What did you want to happen?

quote is a special operator in Common Lisp. It has the special behavior that (quote object) returns object. object doesn't get evaluated. If it's a list, then you get a list back; if it's a number you get a number back, etc. But where does the object come from? In most cases, you're reading Lisp code form a file, or from a stream, and it's the reader's responsibility for creating the object from the textual representation. E.g., when you write '53, or (quote 53), you get a number because the reader already produces the number 53 from you and returns the form that could be produced by (list 'quote 53) (or (list 'quote '53)). When the evaluator receives that form, it recognizes that it's a list and that the car of that list is the symbol quote, and so invokes the special operator named by quote with the argument that is the second object of the list. That's a special behavior coded into the system.

Macros, on the other hand, allow you transform some forms, after they've been read by the reader, into new forms that can be passed to the evaluator. If you're trying to implement your own quote-like form as macro, what would it need to do? It would need to turn

(kwote object)

into a form that would be guaranteed to evaluate to object. You can't simply expand to object, because you don't want to pass the object to the evaluator. If it's something that can be treated as another form, the evaluator will try to do more evaluation on it. The only thing that you can pass to the evaluator to be guaranteed to get object back is a list of the

(quote object)

This means that if you want to implement your own quote, you'll have to do it terms of te built-in quote. E.g.,

CL-USER> (defmacro kwote (object)
           (list 'quote object))
KWOTE
CL-USER> (kwote (1 2 3))
(1 2 3)
CL-USER> (kwote (car '(1 2 3)))
(CAR '(1 2 3))
CL-USER> (kwote '(car '(1 2 3)))
'(CAR '(1 2 3))

Answer 2

It's a mystery how you got (quote (1 2 3)) in SBCL.

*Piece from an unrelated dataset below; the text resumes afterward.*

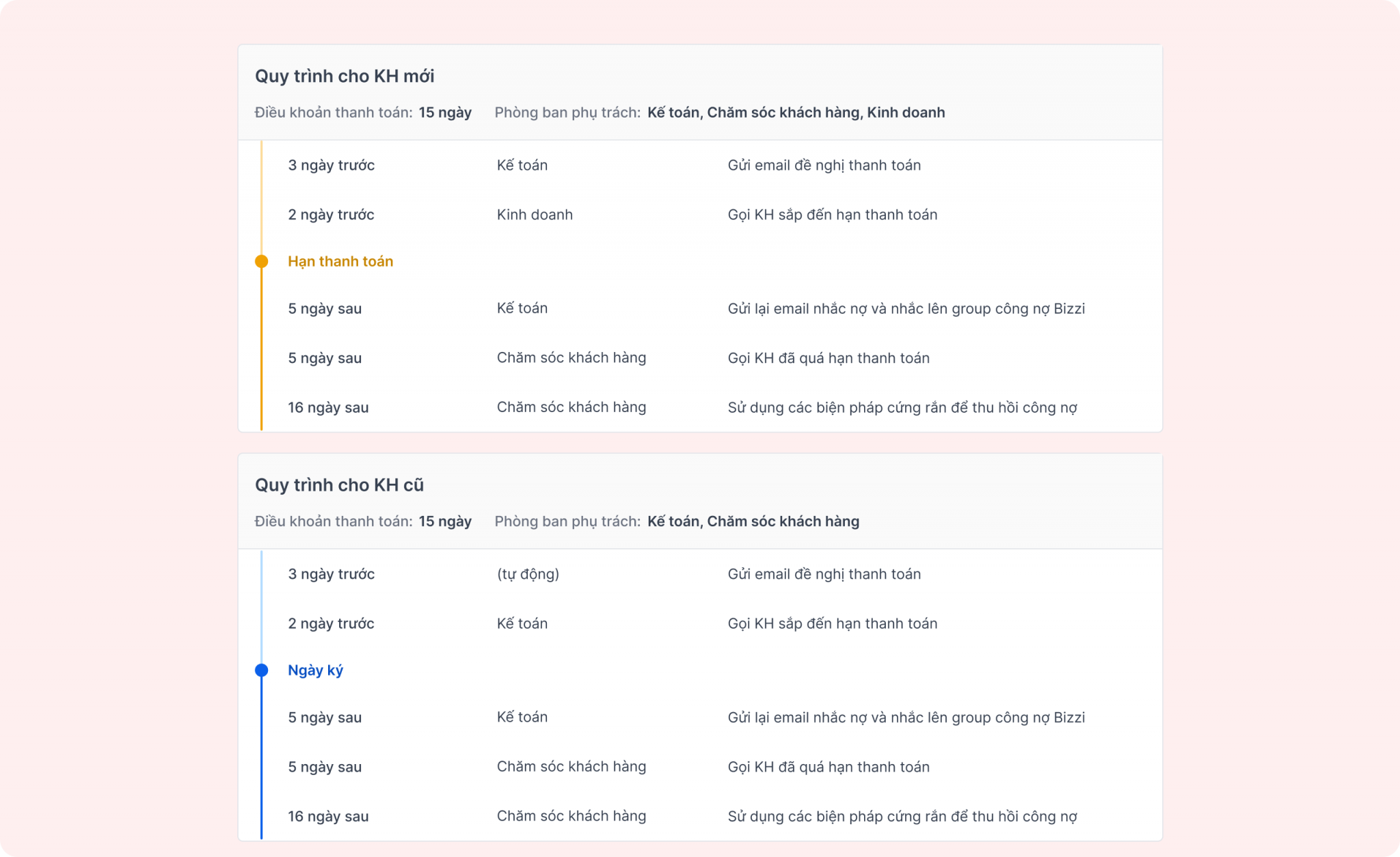Click the 15 ngày payment term of KH mới

coord(445,112)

Yes, you can remove quoting if the argument is indeed '(car '(1 2 3)) but not if your argument is a variable that contains the same evaluate quoted form. Eg.

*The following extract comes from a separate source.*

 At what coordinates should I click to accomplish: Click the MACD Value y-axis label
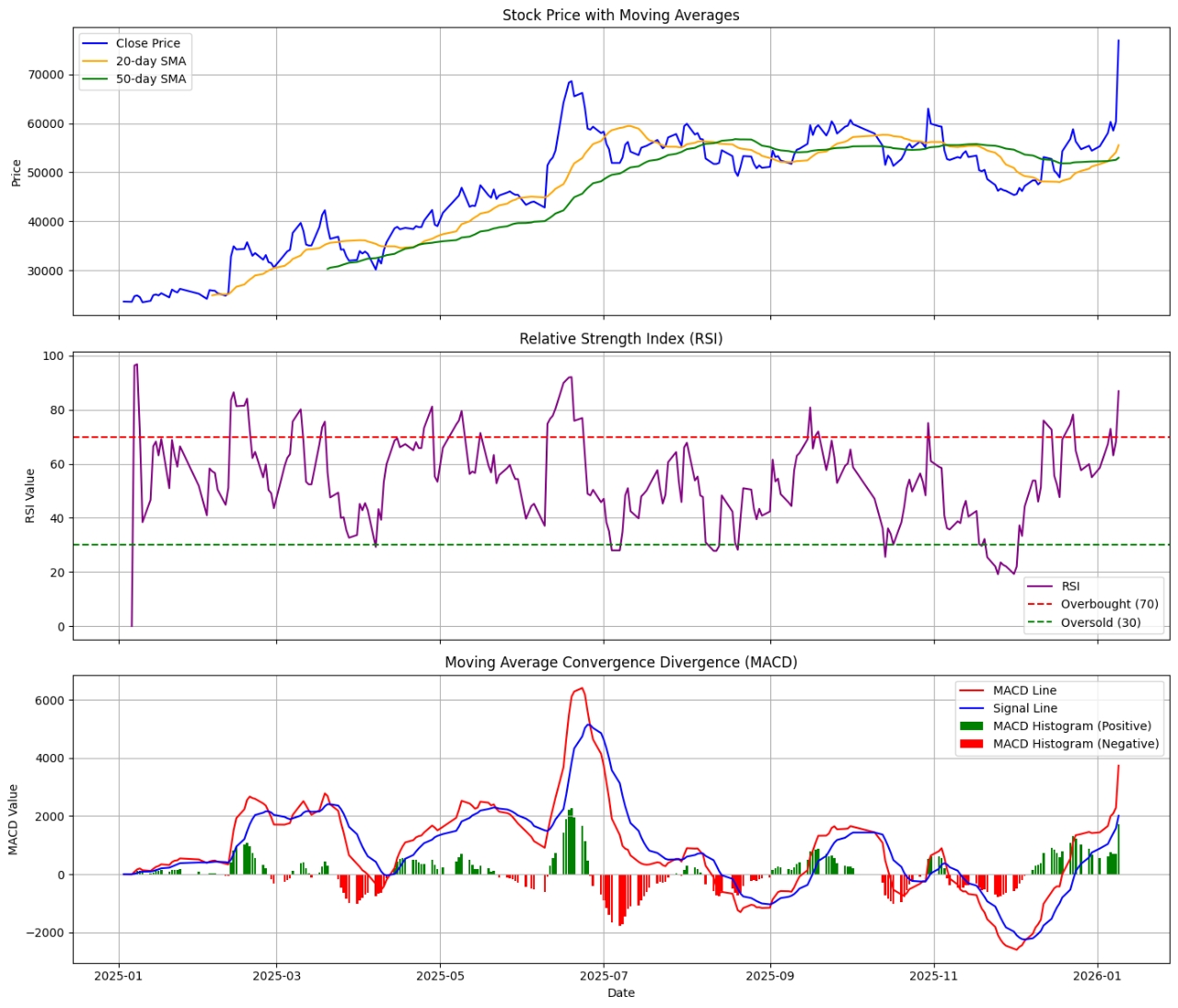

(my-eval '(car '(1 2 3)))   ; ==> 1
(setf test '(car '(1 2 3))) ; ==> (car '(1 2 3))
(my-eval test)              ; ==> FAIL! 

Why it won't work is because my-eval will receive the symbol test as the argument and not the value behind the symbol. Doing (cadr x) is like doing (cadr 'test) and it will fail. Macros is run before the variables have value (in macro-expansion time) so they can help reduce code size where you have lots of boilerplate but it cannot replace eval.

Answer 3

OK so I cant see anything explicitly wrong with the macro except it's name. Really you are unquoting, not evaling. You are not executing the code here (which is fine) you are just removing the first quote.

I might suggest that you use this slight variation of your macro

(defmacro unquote (form)
  (if (eq (first form) 'quote)
      (second form)
      (error "Cannot unquote this form as it is not quoted: ~s" form)))

Just for the sake of a little extra safety :)

Now back to expected results. Given:

(my-eval '(car '(1 2 3))

which, as you know is actually

(my-eval (quote (car (quote (1 2 3)))))

You are taking the cdr of (quote (car (quote (1 2 3)))) which is

((car (quote (1 2 3))))

You are then taking the cdr of that (which is correct) and that gives you

(car (quote (1 2 3)))

So far so good. Now because you are using a macro the result of the macro is inserted back into the code and then at run time the code will be executed, giving you the correct result of 1.

I am going to suggest that the last issue you described (with sbcl 1.1.15) may actually be user error as I have tested this with an older version at it is working fine. Also if there was a bug there it is the kind of bug that would show itself very quickly in people's code :)

So the TLDR is there isn't anything wrong with your macro although it could do with some extra safety checks and a better name. The main thing to keep in mind that the macros are eval'ing at macroexpansion time but they are not evaluating their arguments (unless you force them to). Macros simply return code that will replace the macro form and be evaluated at run time.

Good luck with your lisping!